I'm no builder, but I would assume that bits of skirting board come in standard lengths? And I would also assume that you then just cut them to suit?

So given that you've already measured all your walls, isn't it simply a matter of taking the sum of all these lengths, and then dividing that by the standard length of an off-the-shelf skirting board?

Or, as I strongly suspect, am I missing something that makes it somewhat more complicated?

Cheers,
Darren

I'm also no builder and your approach would work. But the problem is to do each bit of wall with only one piece of skirting board (apart from the walls longer that the off-the-shelf length, of course). With your method, I might have to use half a dozen leftover pieces on the last bit of wall.
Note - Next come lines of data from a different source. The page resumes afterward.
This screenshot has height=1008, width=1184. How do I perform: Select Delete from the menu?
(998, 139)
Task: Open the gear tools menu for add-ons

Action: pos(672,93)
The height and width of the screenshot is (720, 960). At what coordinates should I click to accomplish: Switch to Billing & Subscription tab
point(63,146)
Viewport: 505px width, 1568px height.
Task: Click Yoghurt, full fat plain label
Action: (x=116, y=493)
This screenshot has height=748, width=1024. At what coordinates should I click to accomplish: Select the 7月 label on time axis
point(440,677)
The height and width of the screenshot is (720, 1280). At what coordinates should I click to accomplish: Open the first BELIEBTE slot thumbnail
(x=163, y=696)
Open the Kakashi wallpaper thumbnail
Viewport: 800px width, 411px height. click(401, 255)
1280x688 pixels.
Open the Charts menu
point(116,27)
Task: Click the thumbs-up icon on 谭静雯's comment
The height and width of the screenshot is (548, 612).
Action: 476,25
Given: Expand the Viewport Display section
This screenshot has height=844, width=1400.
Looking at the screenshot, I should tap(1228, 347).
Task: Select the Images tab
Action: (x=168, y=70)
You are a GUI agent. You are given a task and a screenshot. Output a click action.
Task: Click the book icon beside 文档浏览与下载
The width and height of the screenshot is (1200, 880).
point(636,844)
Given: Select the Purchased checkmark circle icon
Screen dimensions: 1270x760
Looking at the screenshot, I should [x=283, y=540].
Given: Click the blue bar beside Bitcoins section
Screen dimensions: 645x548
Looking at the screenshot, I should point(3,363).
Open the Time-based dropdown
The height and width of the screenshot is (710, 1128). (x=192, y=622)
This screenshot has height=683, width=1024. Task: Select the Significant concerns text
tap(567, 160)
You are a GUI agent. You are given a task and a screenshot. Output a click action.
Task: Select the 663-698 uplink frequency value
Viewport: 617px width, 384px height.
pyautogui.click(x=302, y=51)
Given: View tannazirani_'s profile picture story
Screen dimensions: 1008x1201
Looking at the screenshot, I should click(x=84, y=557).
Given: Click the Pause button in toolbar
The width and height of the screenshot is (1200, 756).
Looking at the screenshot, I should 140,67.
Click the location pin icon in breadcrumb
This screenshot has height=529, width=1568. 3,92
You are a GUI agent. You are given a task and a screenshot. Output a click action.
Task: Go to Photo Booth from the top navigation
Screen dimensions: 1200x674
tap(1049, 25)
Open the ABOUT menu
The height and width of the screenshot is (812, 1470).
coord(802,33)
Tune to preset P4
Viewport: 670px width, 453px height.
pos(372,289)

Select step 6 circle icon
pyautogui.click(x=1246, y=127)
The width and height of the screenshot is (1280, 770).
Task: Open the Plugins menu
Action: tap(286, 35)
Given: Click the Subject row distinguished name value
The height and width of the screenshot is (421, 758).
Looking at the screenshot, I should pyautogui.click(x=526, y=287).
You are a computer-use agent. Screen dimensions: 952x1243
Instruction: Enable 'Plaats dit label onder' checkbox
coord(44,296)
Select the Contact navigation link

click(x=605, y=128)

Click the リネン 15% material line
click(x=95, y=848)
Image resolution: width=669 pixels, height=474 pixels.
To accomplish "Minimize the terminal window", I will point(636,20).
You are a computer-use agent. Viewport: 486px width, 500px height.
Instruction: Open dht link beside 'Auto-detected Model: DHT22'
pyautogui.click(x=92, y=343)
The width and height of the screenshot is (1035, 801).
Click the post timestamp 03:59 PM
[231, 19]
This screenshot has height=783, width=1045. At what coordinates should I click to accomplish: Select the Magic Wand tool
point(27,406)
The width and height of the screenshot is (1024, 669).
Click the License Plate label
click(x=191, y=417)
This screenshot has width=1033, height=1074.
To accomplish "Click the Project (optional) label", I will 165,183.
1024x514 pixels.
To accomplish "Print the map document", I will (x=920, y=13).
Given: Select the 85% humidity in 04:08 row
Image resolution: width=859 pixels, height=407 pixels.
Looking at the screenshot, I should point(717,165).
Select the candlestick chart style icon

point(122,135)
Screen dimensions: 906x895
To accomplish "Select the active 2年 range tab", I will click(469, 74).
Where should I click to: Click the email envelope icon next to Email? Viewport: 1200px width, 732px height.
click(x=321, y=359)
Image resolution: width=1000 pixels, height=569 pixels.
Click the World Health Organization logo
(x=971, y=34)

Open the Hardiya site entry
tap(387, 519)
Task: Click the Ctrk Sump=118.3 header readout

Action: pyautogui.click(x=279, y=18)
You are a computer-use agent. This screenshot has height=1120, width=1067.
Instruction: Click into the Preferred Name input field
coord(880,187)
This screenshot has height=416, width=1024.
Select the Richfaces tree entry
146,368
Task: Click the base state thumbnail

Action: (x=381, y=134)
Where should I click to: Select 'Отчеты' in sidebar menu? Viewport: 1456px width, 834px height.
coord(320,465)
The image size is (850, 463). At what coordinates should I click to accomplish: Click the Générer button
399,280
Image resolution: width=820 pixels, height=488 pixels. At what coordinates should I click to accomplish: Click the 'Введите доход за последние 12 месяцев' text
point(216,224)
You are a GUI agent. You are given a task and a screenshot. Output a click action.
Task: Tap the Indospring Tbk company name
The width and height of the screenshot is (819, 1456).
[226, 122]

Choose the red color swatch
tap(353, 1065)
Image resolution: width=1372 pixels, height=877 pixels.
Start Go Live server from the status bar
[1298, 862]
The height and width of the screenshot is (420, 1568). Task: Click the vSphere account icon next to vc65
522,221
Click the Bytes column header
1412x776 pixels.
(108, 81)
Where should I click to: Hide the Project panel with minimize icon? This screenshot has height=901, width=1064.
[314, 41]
I could of course just put a cupboard in front of it ...

loris

---

"It took Loris ten minutes to eat a satsuma . . . twenty minutes to get from one end of his branch to the other . . . and an hour to scratch his bottom. But Slow Loris didn't care. He had a secret . . ." (from "Slow Loris" by Alexis Deacon)

You also have the problem of mitres left or right, inside or outside, if you get it right first time it can save a lot of extra work not having to cut extra mitres and also save the loss that each cut takes from the skirting length.

It may sound trivial but if you have large skirtings in my house for example the boards are 14 inches wide with lots of ogees and detailing and now have to be specially made. Being economical with cutting and length can save a lot of money in the long run.

I have to admit the last time I did a room I drew it out on graph paper first, then cut paper strips to the length of the skirting and fitted them in place on the drawing first.
Testing by cutting paper was a lot easier and cheaper than cutting full boards. The skirting lengths could then be matched to the appropriate board length.